Introducing one of the winners of this year’s Halloween short story contest: Angel Cantrell, and her perfectly mischievous tale “The Coven!”


It was a chilly, rainy, gloomy day in October; the sky was grey and the wind blew the rain in sheets. Lady had been napping in the run-in shed all morning and now she was feeling a bit peckish, so she meandered out into the weather to find a good snack. The geldings had been huddled miserably in the rain just outside the range of her evil eye, and they took advantage of her leaving to charge hastily into the dry warmth of the run-in.

The pasture was soggy and the rain was beginning to pick up, but she continued unabated. A mare needed to keep her girlish figure and good clover was only to be found under the big oak tree. She had reached the tree and was munching contentedly when suddenly lightning flashed, and thunder boomed through the valley. She spooked playfully and blew her nose, challenging the storm. Lady looked to the sky in the west, waiting for the light to come again. It did, closer this time, and the thunder boomed louder. She bucked for joy and began to run, feeling the rain beat against her coat. On she ran, faster and faster; she bucked and played, snorting against the wind. It whipped her mane and she pushed against it, running to the top of the hill in the pasture. She stopped for a moment to catch her breath and blew a whistling challenge to the wind. Thunder boomed again and she bucked beginning to run down the hill against the wind, reveling in her strength. She was a mare: powerful, strong, all-knowing. Nothing could catch her, nothing could stop her; everything bowed before her.
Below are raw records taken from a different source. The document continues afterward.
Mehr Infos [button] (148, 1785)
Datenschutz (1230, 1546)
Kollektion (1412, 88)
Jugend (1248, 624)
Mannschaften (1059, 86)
For a few minutes more she enjoyed her race against the wind; but as she started to tire, she began to circle back to the shed. The geldings were standing like wuss-pusses in the shelter, fearing the storm. She stopped and reared, whinnying at the wind. As she landed she caught sight of something behind her. Whirling, she blew another challenge, confidence radiating from her until she actually realized what she saw.

It was a plastic bag!

It blew towards her, large, white and looming. She froze, waiting to see if it would blow past. The bag blew to and fro, drawing ever nearer; she snorted uncertainly, watching it closely. Her fine ears twitched towards the geldings and back to the bag, her large, round haunches tensed, ready for her to spring away. She would not show weakness in front of the geldings, whom had just become aware of the bag that was holding her attention! They paced, calling to her, telling her it was safe in the shed. Lady stood strong, still watching the bag. Deciding it would likely blow on by, she began to walk quickly and deliberately to the shed, determined to show no weakness. All of a sudden the bag blew directly between her and the shed, heading straight for her!

Freezing again, she took one second too long to decide; instantly the bag blew directly into the bush in front of her. Frightened she whirled and bolted, at first cantering just out of reach, but the bag blew off the bush and swooped after her. Annoyed, she turned on the afterburners: catch her, would it? She would see about that. She galloped up the pasture, becoming more and more alarmed as the bag began to gain ground. Filled with growing dread Lady galloped into the stand of trees in the corner of the pasture, attempting to lose her pursuer. She looked behind her and bucked in victory, not seeing the white, crackling villain.

However, she celebrated too early, for it descended silently only a few feet in front of her. She dropped her haunches into a stop, sliding across the ground as she tried to turn away. Dread turned to terror when the bag brushed her flanks as she turned to run back.

Galloping at top speed, she did not look back to see if it was behind her. The pasture was several acres and the gate was down by the run-in shed, at the opposite end of the pasture from the trees. Her lungs and legs burned as she pushed for the gate. There was no one who could help her now. No one… except her humans. She would run to the gate and make those snotty humans bring her into the barn, away from wild plastic bags. She, Lady, would pace a hole into the ground until they brought her in. No! She would not stop at that. She was a mare, and did not deserve this injustice! She would tear that gate down and then come back later to deal with those useless geldings. Mind made up, she pushed herself to gallop faster, still not slowing to discover if the bag was following.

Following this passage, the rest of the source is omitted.